1.2. Der (im Akt befindliche) Flächenwidmungs- und Bebauungsplan des Wiener Gemeinderates vom , Plandokument 7263, für die verfahrensgegenständliche Liegenschaft lautet auszugsweise:

"3. Gemäß § 5 Abs. 4 der BO für Wien wird für das gesamte Plangebiet ohne Plandarstellung bestimmt:

3.1. Der höchste Punkt der im Bauland zur Errichtung gelangenden Dächer darf nicht höher als 4,5 m über der tatsächlich ausgeführten Gebäudehöhe liegen.

3.3. Auf den mit den Festsetzungen W I 5 m, GBGV I 5 m bzw. GBGV I 6,5 m bezeichneten Grundflächen sind die zur Errichtung gelangenden Dächer entsprechend dem Stand der Technik als begrünte Flachdächer auszubilden, sofern es sich nicht um Glasdachkonstruktionen handelt. Technische bzw. der Belichtung dienende Aufbauten sind im erforderlichen Ausmaß zulässig.

…"

2. Die Beschwerde ist unbegründet.

2.1. Gemäß Punkt 3.3. des Plandokuments 7263 sind die auf dem verfahrensgegenständlichen Liegenschaftsteil zur Errichtung gelangenden Dächer als begrünte Flachdächer auszubilden, sofern es sich nicht um Glasdachkonstruktionen handelt. In der Plandarstellung ist für diesen Liegenschaftsteil "WI 5 m" festgelegt.

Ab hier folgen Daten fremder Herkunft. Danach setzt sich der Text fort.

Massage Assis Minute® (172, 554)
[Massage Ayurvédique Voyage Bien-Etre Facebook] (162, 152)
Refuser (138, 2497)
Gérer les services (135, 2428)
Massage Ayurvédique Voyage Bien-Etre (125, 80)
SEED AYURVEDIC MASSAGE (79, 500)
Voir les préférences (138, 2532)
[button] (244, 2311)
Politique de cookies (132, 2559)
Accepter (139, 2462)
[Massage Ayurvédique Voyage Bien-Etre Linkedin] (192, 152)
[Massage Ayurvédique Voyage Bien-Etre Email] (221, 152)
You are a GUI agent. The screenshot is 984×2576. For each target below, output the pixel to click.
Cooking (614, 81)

2.2. Zur Frage nach der Wesentlichkeit der geplanten Überschreitung der höchstzulässigen Gebäudehöhe ist der Beschwerdeführerin insofern beizupflichten, als nach der Rechtsprechung des Verwaltungsgerichtshofes § 69 Abs. 2 BO auch auf den vorhandenen konsentierten Baubestand Rücksicht nimmt. Selbst wenn der konsensgemäß vorhandene Baubestand bereits wesentlich von den nunmehr maßgebenden Bebauungsvorschriften abweicht, kann nicht ohne weiteres davon gesprochen werden, dass ein geplantes Bauvorhaben, wenn es für sich betrachtet nur eine unwesentliche Abweichung darstellt, die Tendenz des Flächenwidmungs- und Bebauungsplanes unterläuft (vgl. dazu die hg. Erkenntnisse vom , Zl. 2009/05/0131 sowie vom , Zl. 2006/05/0147, je mwN).

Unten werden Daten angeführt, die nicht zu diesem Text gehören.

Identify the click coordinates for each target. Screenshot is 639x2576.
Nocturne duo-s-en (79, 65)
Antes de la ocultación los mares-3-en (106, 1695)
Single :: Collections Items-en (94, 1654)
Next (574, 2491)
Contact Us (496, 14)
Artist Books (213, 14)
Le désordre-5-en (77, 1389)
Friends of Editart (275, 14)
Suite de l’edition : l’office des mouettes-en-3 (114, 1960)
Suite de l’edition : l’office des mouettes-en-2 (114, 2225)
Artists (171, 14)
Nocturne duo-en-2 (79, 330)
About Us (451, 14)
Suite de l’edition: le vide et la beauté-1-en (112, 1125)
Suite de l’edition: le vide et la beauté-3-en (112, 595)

2.2. Unabhängig von der Frage der Wesentlichkeit der geplanten Überschreitung der höchstzulässigen Gebäudehöhe ist der Beschwerde jedoch aus folgendem Grund der Erfolg versagt:

Dächer im verfahrensgegenständlichen Liegenschaftsteil sind laut dem eingangs zitierten Flächenwidmungs- und Bebauungsplan als begrünte Flachdächer auszugestalten. Da bei einem Flachdach eine Dachneigung aber nicht gegeben ist (vgl. das hg. Erkenntnis vom , Zl. 2007/05/0287, mwN), kann die - im Einklang mit der von der Beschwerdeführerin nicht beeinspruchten, sachverständigen Stellungnahme der Magistratsabteilung 21A der Stadt Wien getroffene - Ansicht der belangten Behörde, die geplante Dachaufklappung des Hintertraktes und Errichtung eines Daches mit einer Dachneigung von 45 Grad unterlaufe den verfahrensgegenständlichen Flächenwidmungs- und Bebauungsplan, nicht als rechtswidrig erkannt werden. Durch das geplante Dach würde die zitierte Bestimmung des Bebauungsplanes nämlich überhaupt nicht, also auch nicht in einem Teilbereich eingehalten werden. Damit liegt keinesfalls eine bloß unwesentliche Abweichung von der entsprechenden Vorschrift des Bebauungsplanes vor (vgl. das hg. Erkenntnis vom , Zl. 2010/05/0060, mwN).

3. Die Beschwerde erweist sich daher als unbegründet und war gemäß § 42 Abs. 1 VwGG abzuweisen.

4. Die Kostenentscheidung beruht auf den §§ 47 ff VwGG in Verbindung mit der VwGH-Aufwandersatzverordnung 2008, BGBl. II Nr. 455.